Abstract : A high-aspect-ratio planing surface gliding on a stream of an infinitely deep, incompressible, inviscid and gravity-free fluid is treated. This complicated problem is decomposed into two relatively simpler boundary- value problems: (1) The near-field boundary-value problem is valid only in the neighborhood of the planing surface. The problem is solved by the classical hodograph method. The second-order inner problem is also shown to be a plane, irrotational flow and the solution is obtained by following the same procedure as in the first-order inner solution. (2) The far-field boundary-value problem is valid only far away from the planing surface. The first-order outer solution is shown to be a trivial uniform flow. The outer velocity potential is defined in the whole space by harmonic continuation. The second-order solution is then shown to be similar to a lifting-line solution.

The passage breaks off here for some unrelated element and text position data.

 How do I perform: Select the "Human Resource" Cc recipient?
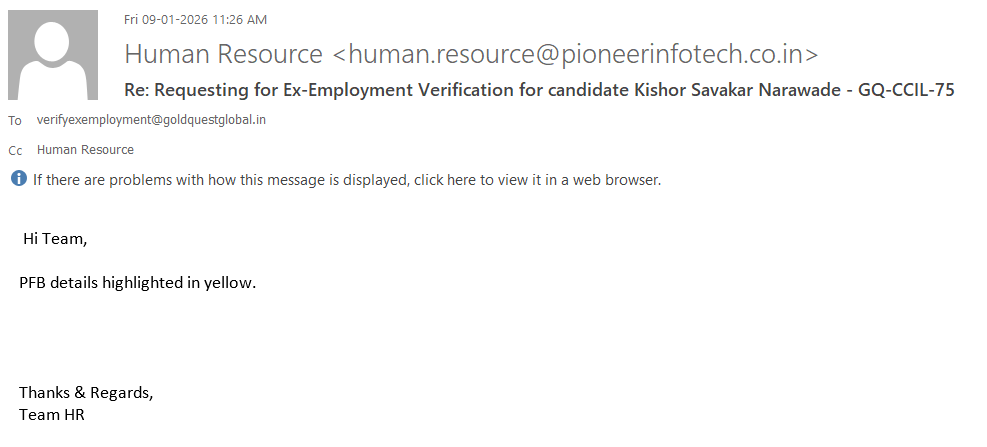[x=85, y=150]
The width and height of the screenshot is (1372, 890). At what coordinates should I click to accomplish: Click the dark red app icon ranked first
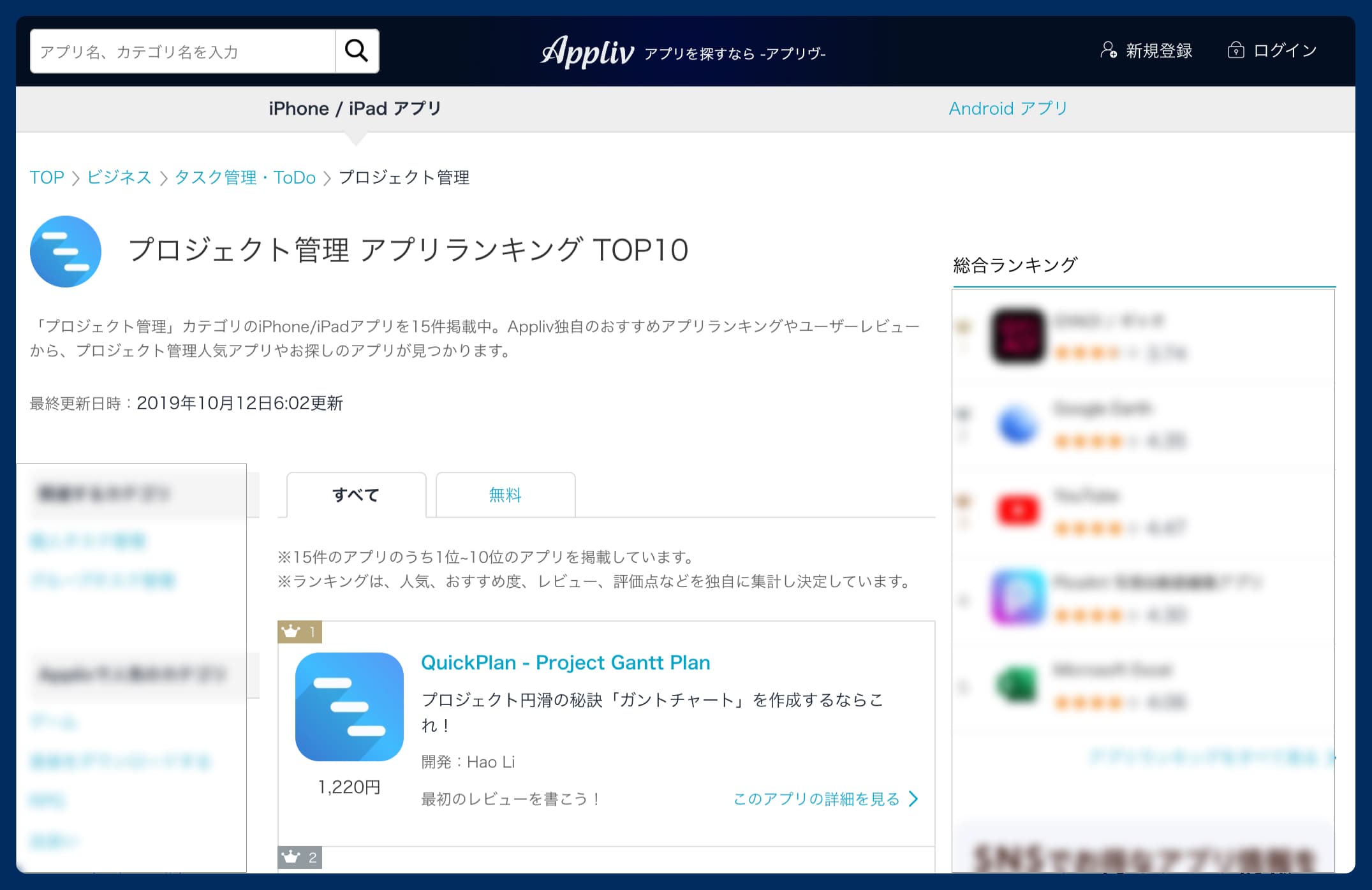click(1017, 336)
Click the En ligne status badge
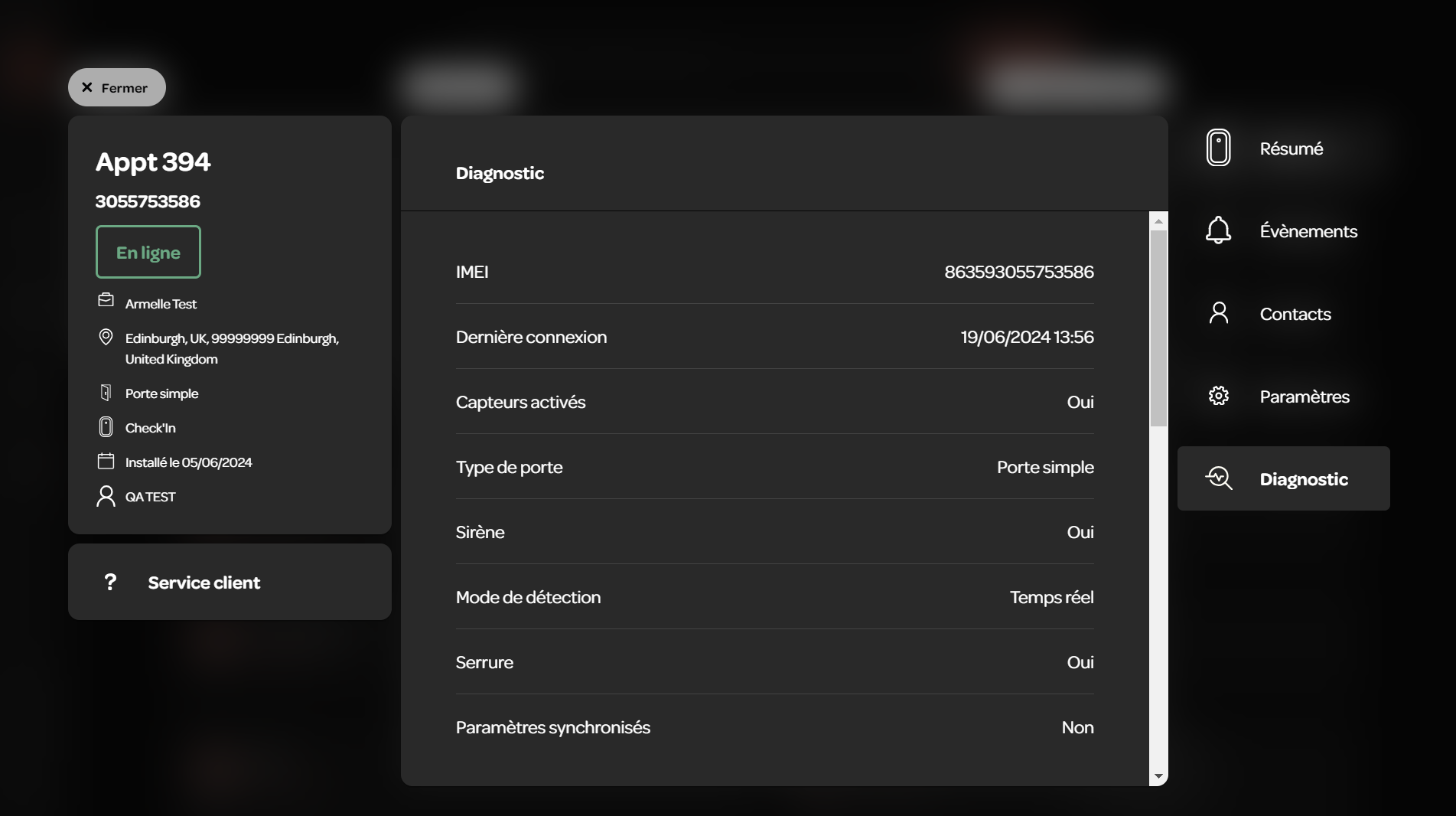The image size is (1456, 816). tap(148, 252)
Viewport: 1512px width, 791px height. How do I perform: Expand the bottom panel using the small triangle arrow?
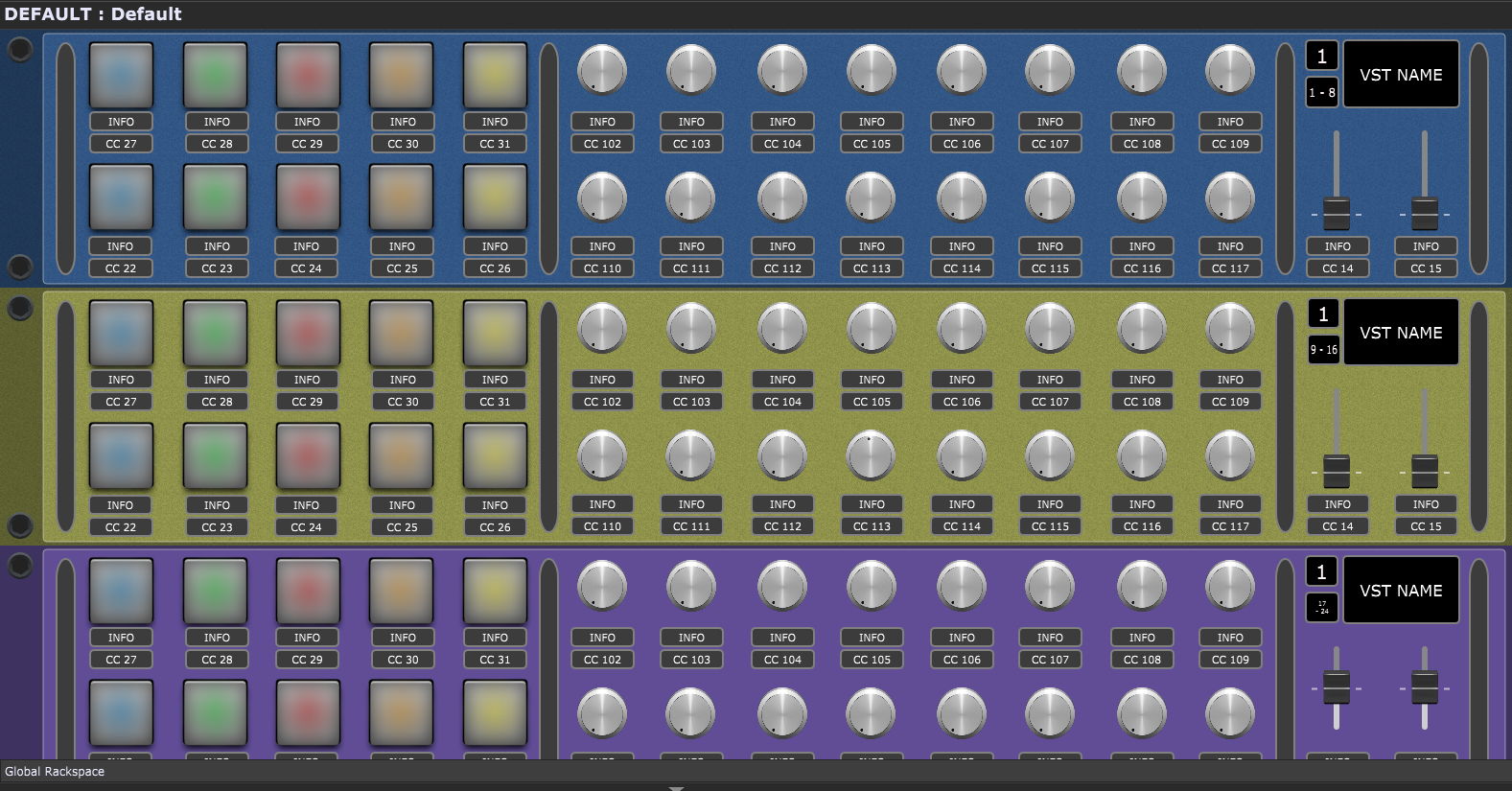coord(676,788)
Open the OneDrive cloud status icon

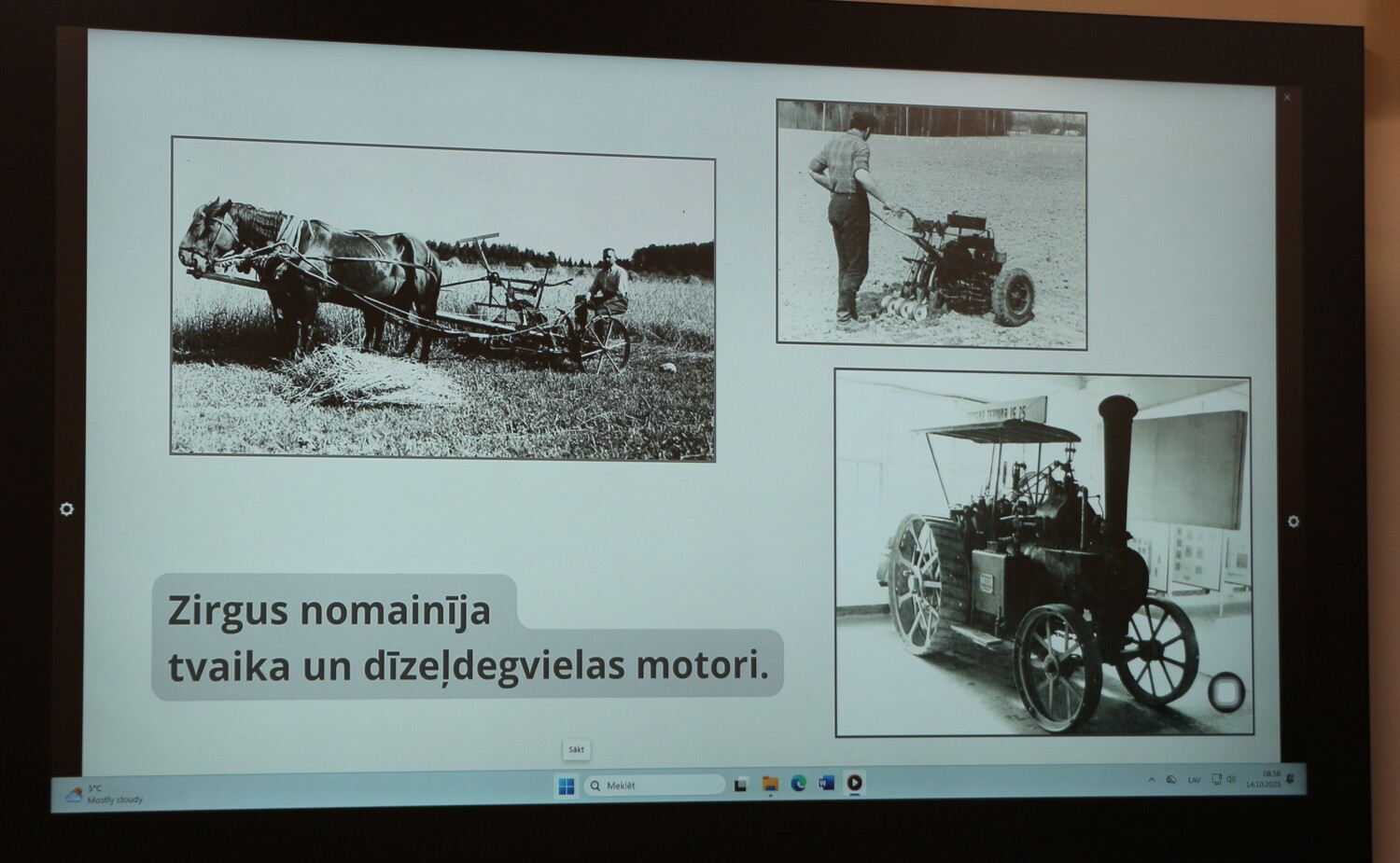coord(1171,780)
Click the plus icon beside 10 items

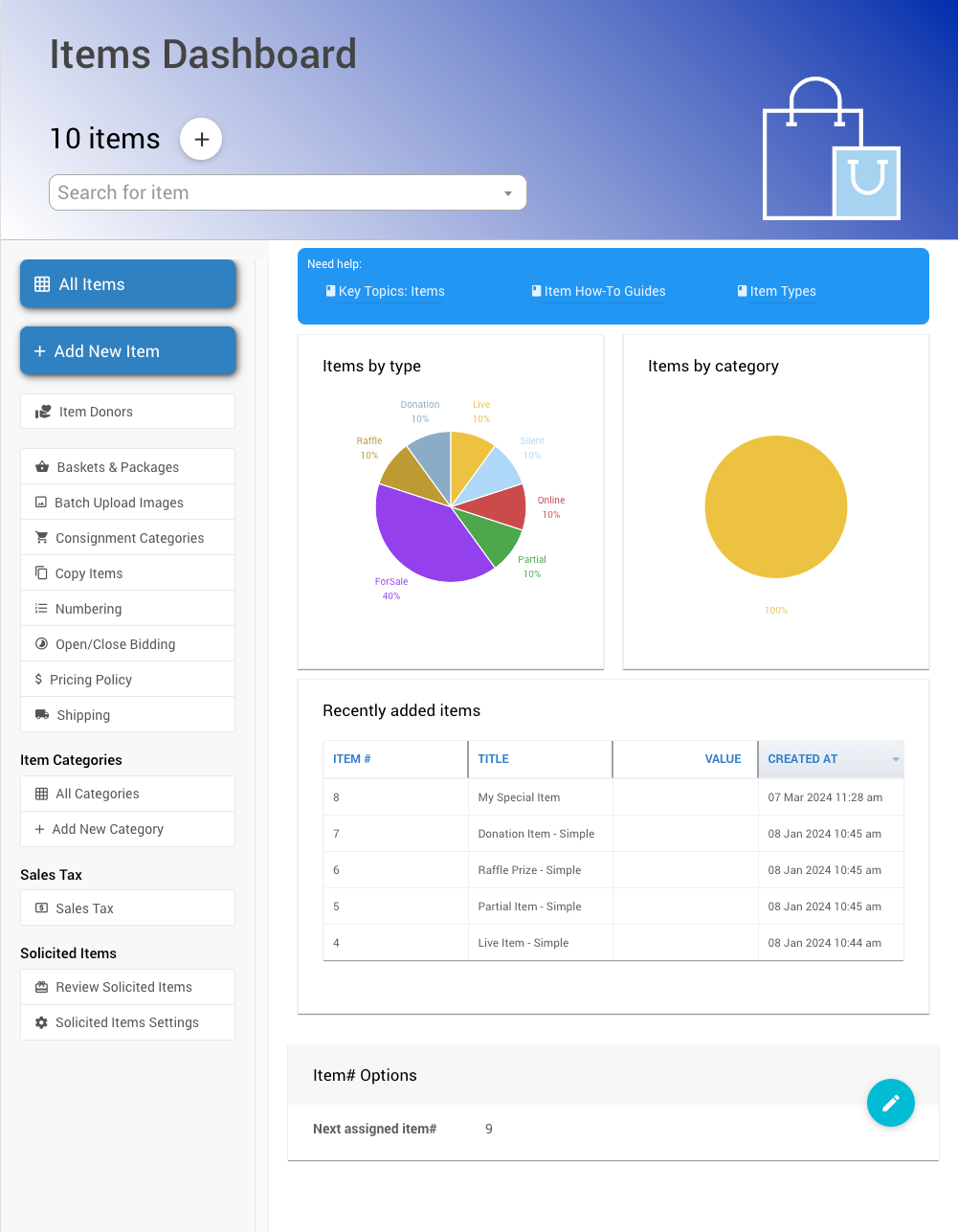coord(201,139)
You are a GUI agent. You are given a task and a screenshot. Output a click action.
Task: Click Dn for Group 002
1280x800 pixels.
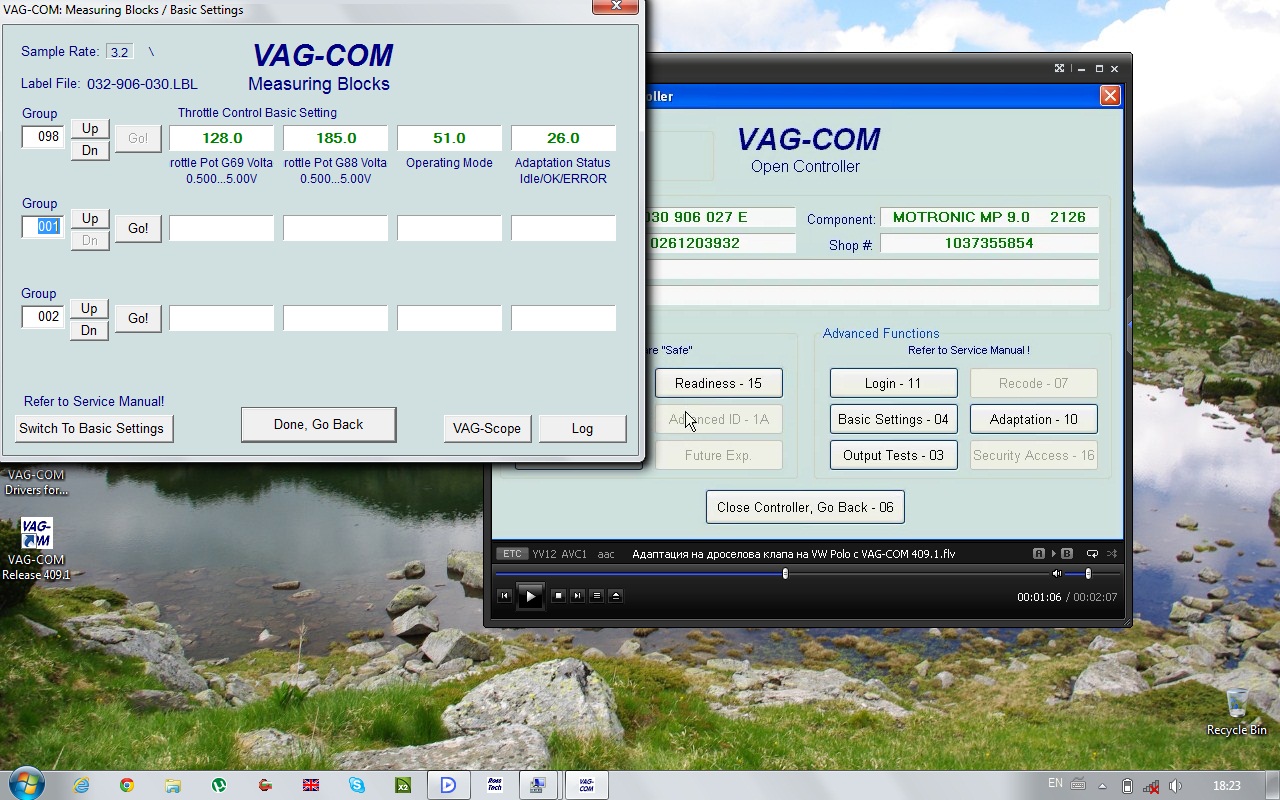tap(90, 330)
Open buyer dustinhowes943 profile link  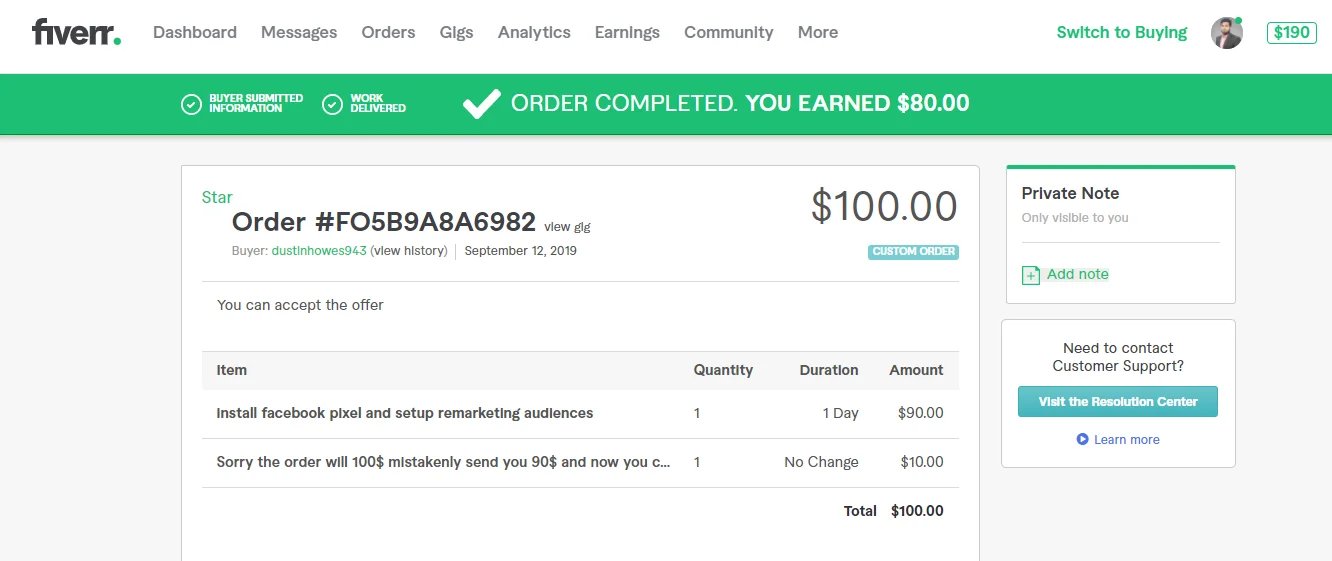[319, 251]
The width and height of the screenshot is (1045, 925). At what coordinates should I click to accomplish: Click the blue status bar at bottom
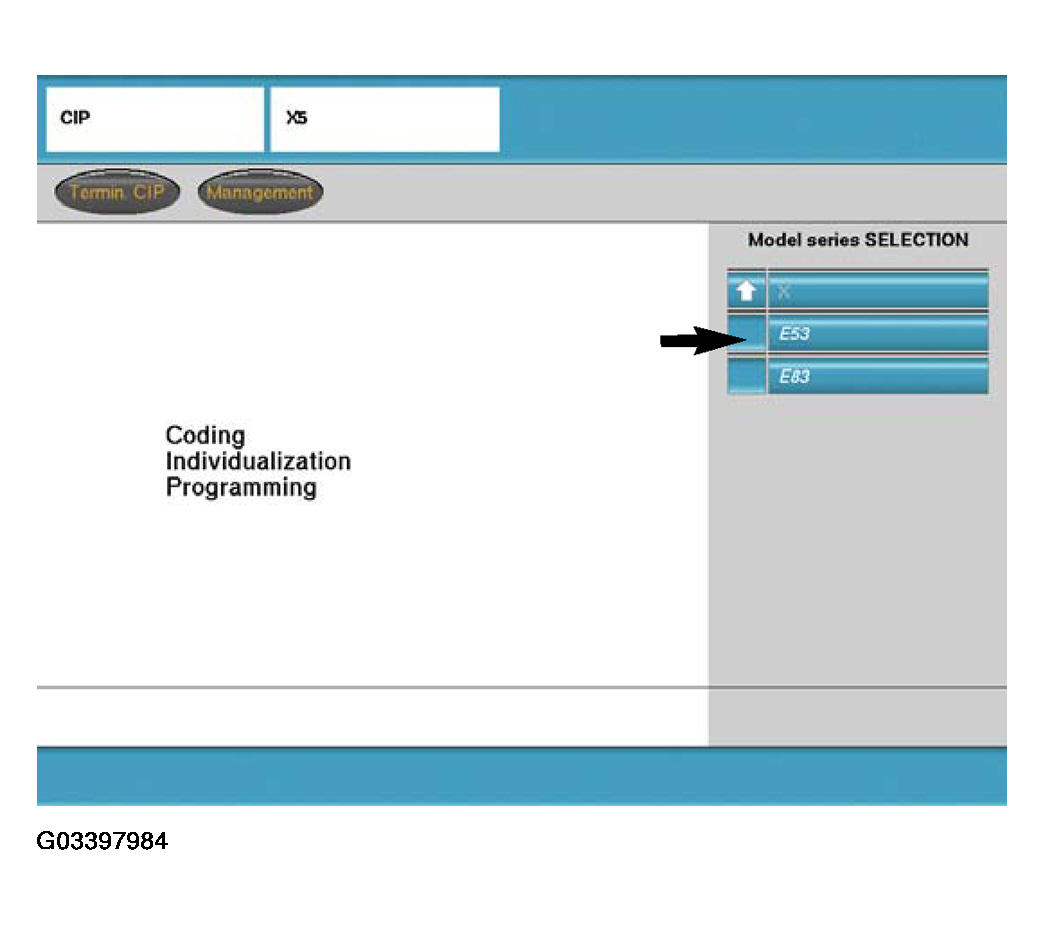(521, 776)
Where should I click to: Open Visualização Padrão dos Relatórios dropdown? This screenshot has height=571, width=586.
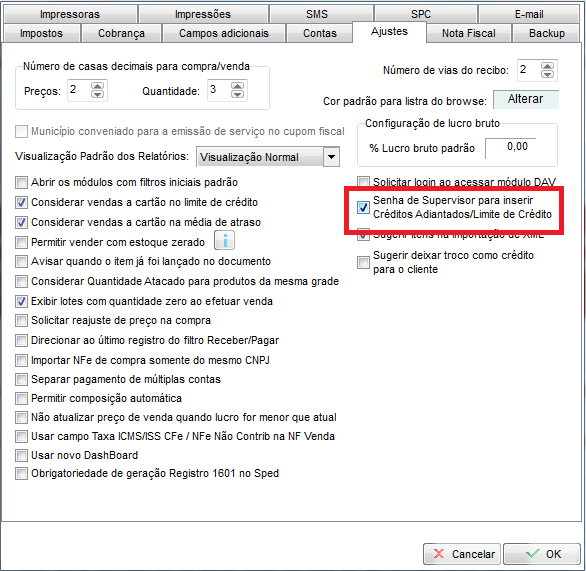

The unknown strength of singularities is obtained by matching of the velocity potential. Then a matching of the free-surface deflection provides a height reference for the planing surface. The location of the planing surface with respect to the undisturbed free surface is uniquely defined. In order to obtain a unique second-order solution, it is necessary to solve the third-order outer solution. The detail of this solution is presented. A numerical solution for a planing plate of arbitrary angle of attack is presented. A downwash correction is also included. It is shown mathematically that the present theory can be applied to V-shape or general-shape planing surfaces with curvature in the spanwise direction.